All of lore.kernel.org
 help / color / mirror / Atom feed
From: Nicolas Dichtel <nicolas.dichtel@6wind.com>
To: David Ahern <dsahern@kernel.org>, Hangbin Liu <liuhangbin@gmail.com>
Cc: Thomas Haller <thaller@redhat.com>,
	Benjamin Poirier <bpoirier@nvidia.com>,
	Stephen Hemminger <stephen@networkplumber.org>,
	Ido Schimmel <idosch@idosch.org>,
	netdev@vger.kernel.org, "David S . Miller" <davem@davemloft.net>,
	Eric Dumazet <edumazet@google.com>,
	Jakub Kicinski <kuba@kernel.org>, Paolo Abeni <pabeni@redhat.com>
Subject: Re: [PATCH net-next] ipv4/fib: send RTM_DELROUTE notify when flush fib
Date: Thu, 14 Sep 2023 17:43:19 +0200	[thread overview]
Message-ID: <b83e24a4-6de3-0df2-d902-f2cc3cdbaf41@6wind.com> (raw)
In-Reply-To: <a4003473-6809-db97-3d06-cec8e08c6ed6@6wind.com>

Le 13/09/2023 à 16:53, Nicolas Dichtel a écrit :
> Le 13/09/2023 à 16:43, David Ahern a écrit :
>> On 9/13/23 8:11 AM, Nicolas Dichtel wrote:
>>> The compat_mode was introduced for daemons that doesn't support the nexthop
>>> framework.

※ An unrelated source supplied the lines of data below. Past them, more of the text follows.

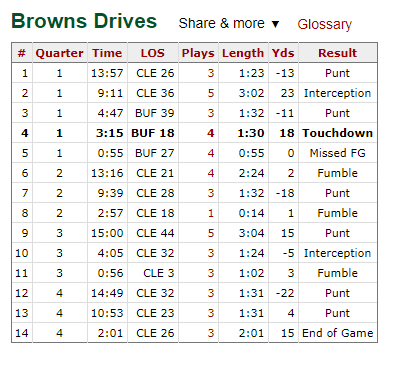
Task: Open plays link for drive 4 Touchdown
Action: tap(210, 133)
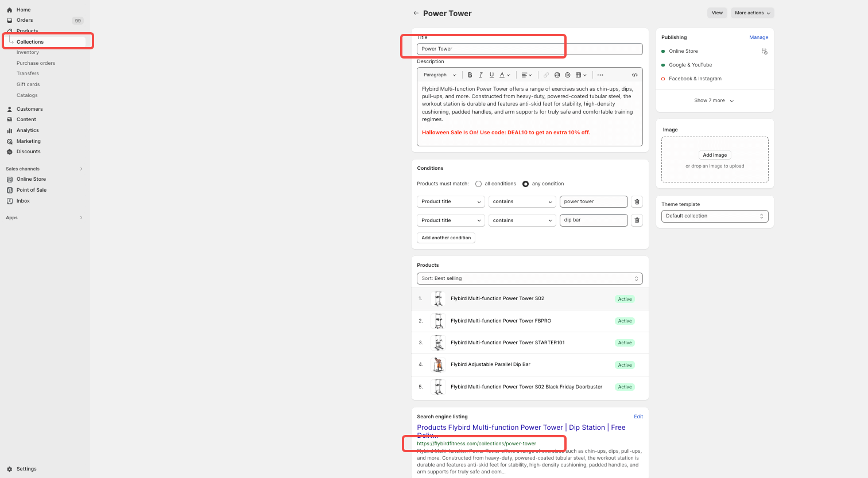868x478 pixels.
Task: Open the Paragraph style dropdown
Action: (440, 75)
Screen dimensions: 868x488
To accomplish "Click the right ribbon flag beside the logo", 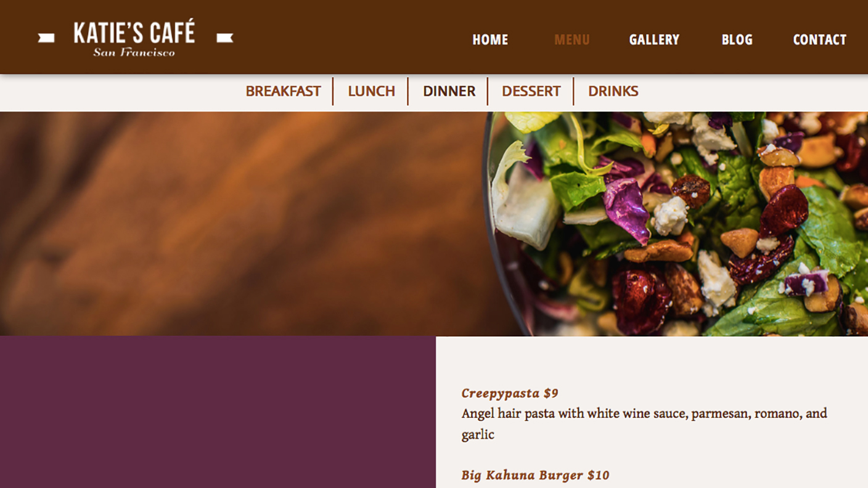I will pos(225,38).
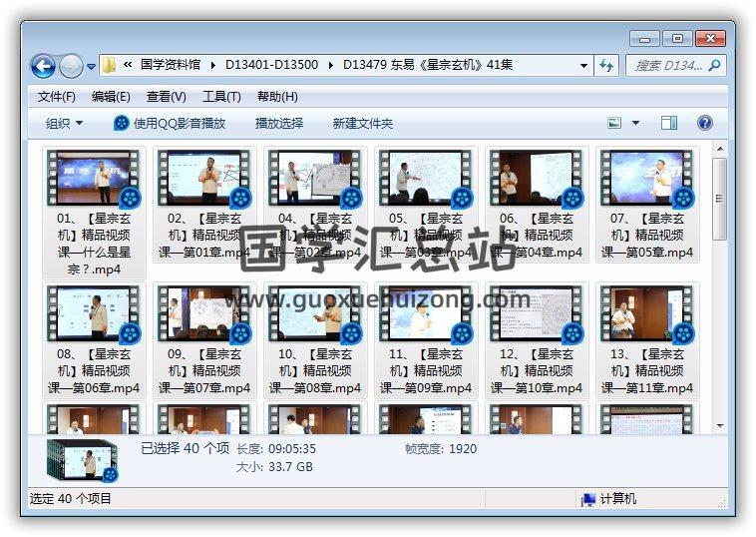Click the refresh icon beside address bar

(x=606, y=66)
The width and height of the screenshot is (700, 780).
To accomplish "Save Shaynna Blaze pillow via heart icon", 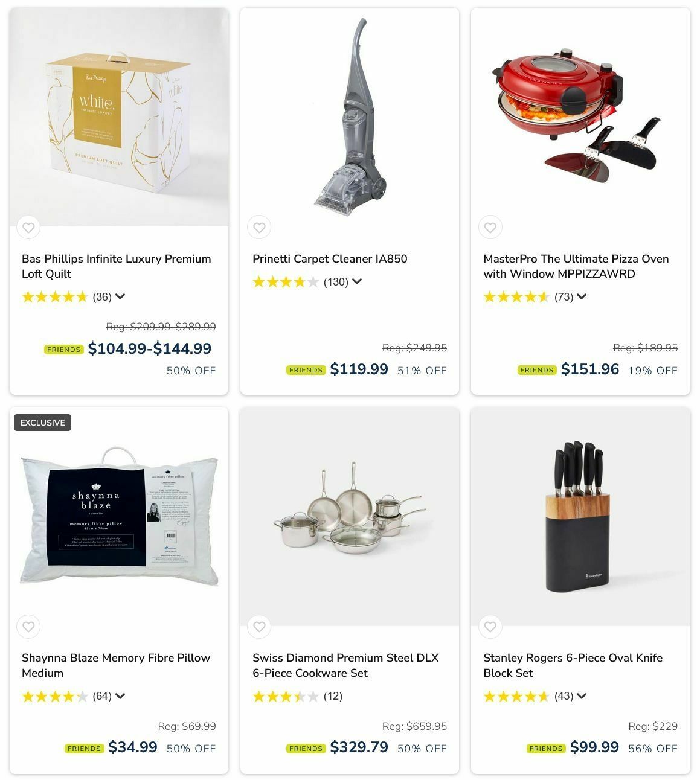I will tap(28, 627).
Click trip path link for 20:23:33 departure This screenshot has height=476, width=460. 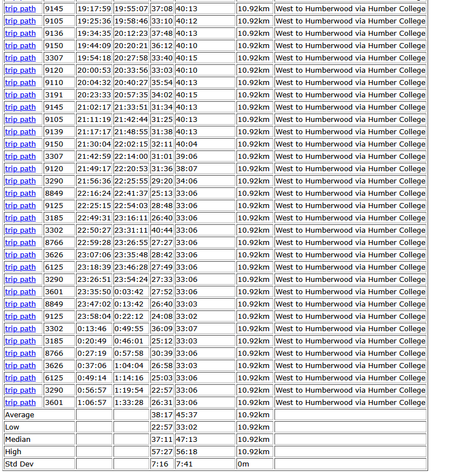tap(20, 95)
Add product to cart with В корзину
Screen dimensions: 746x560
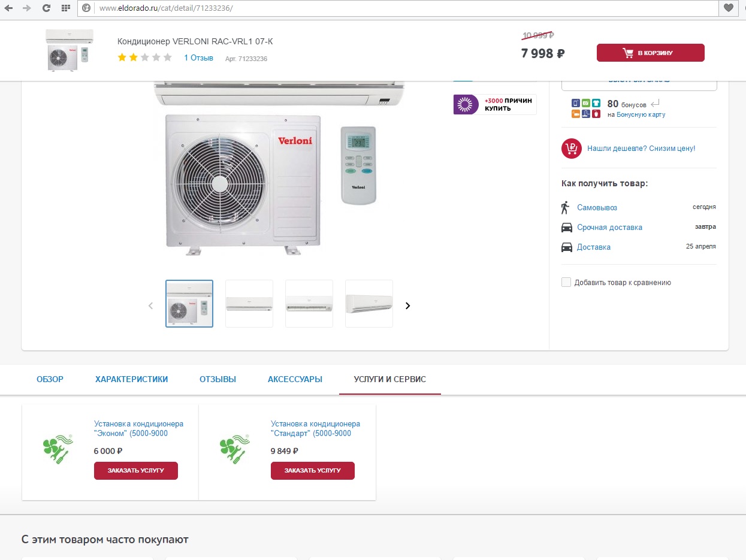point(650,53)
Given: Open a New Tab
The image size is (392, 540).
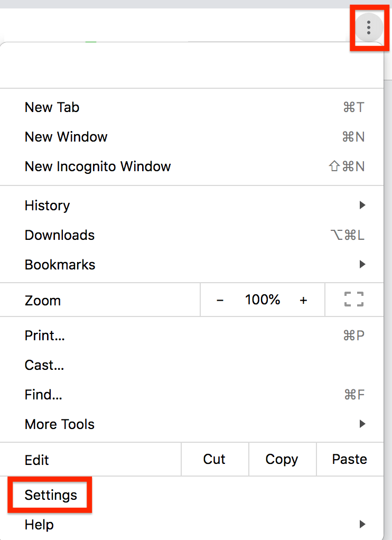Looking at the screenshot, I should tap(52, 107).
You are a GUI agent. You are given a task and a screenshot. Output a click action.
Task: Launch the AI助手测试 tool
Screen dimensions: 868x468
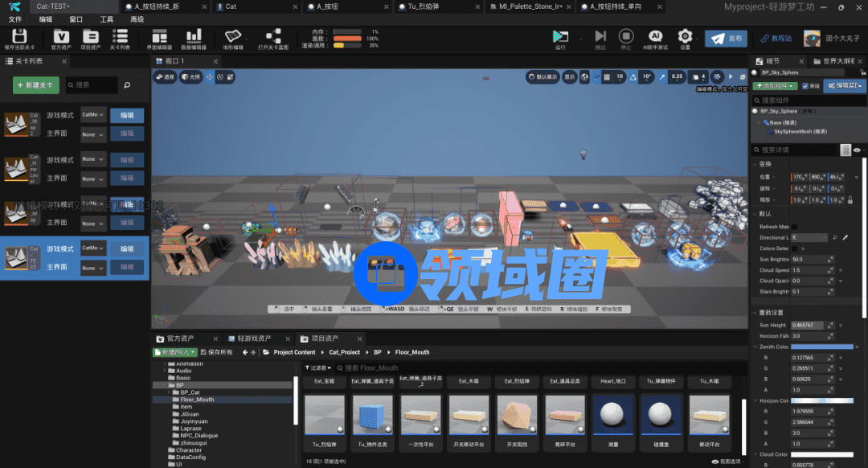click(656, 37)
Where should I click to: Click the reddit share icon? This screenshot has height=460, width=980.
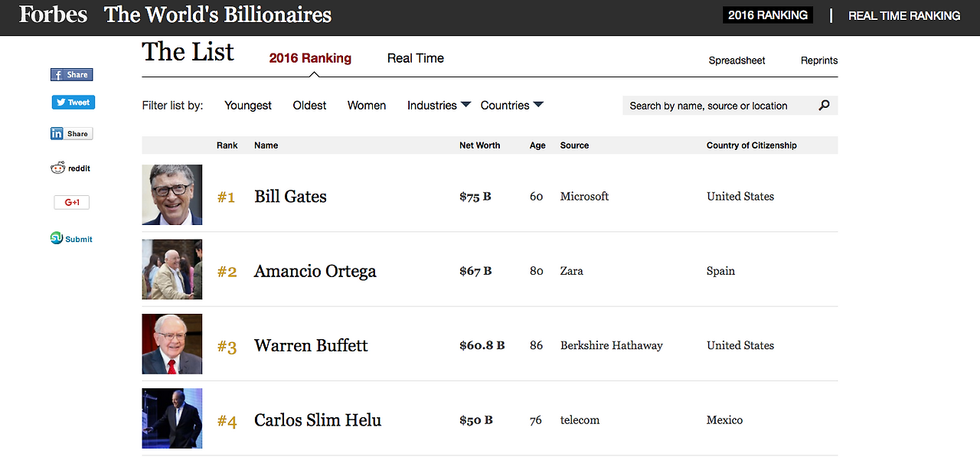coord(70,168)
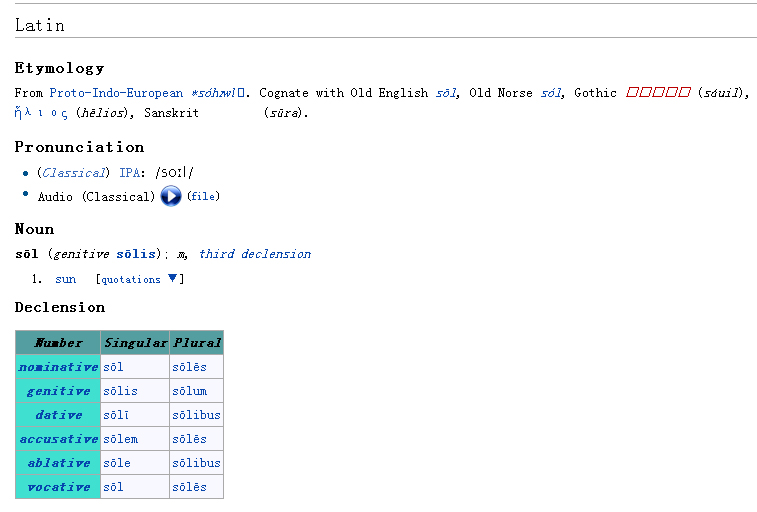This screenshot has height=512, width=757.
Task: Click the "sun" definition link
Action: tap(65, 279)
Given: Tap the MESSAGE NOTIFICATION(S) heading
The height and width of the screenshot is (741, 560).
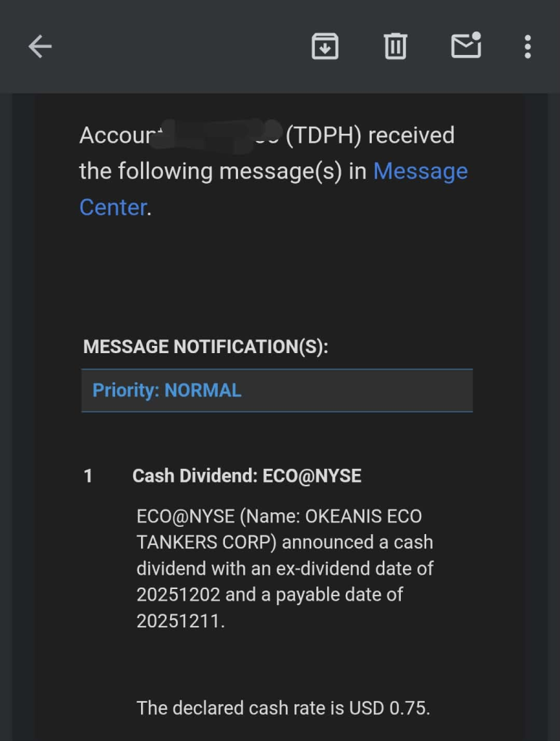Looking at the screenshot, I should pos(205,347).
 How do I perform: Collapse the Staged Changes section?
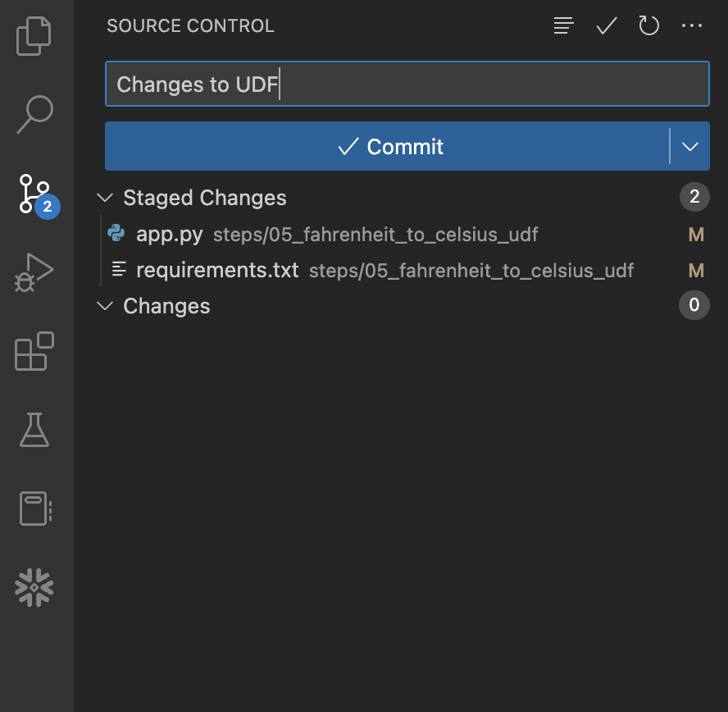[105, 197]
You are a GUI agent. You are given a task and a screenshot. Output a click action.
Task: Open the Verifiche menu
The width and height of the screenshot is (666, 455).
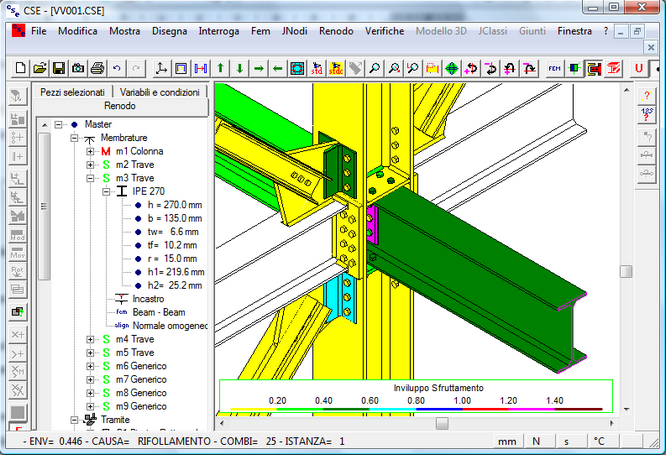(384, 31)
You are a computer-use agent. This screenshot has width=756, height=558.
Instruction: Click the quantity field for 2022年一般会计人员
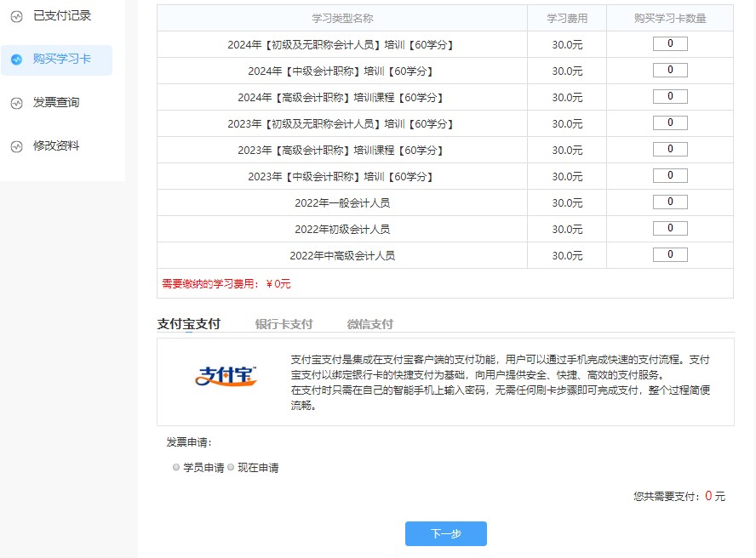(669, 202)
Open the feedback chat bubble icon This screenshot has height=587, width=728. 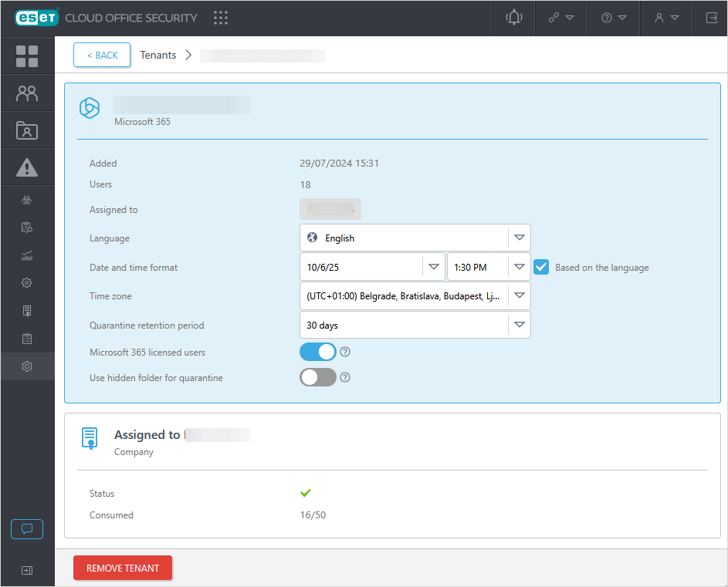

There must be a notification (RTM_DELROUTE) when a route is deleted
>>> due to a carrier down event. Right now, the backward compat is broken.
>>
>> The compat_mode is for daemons that do not understand the nexthop id
>> attribute, and need the legacy set of attributes for the route - i.e,
> Yes, it's my point.
> On my system, one daemon understands and configures nexthop id and another one
> doesn't understand nexthop id. This last daemon removes routes when an interface
> is put down but not when the carrier is lost.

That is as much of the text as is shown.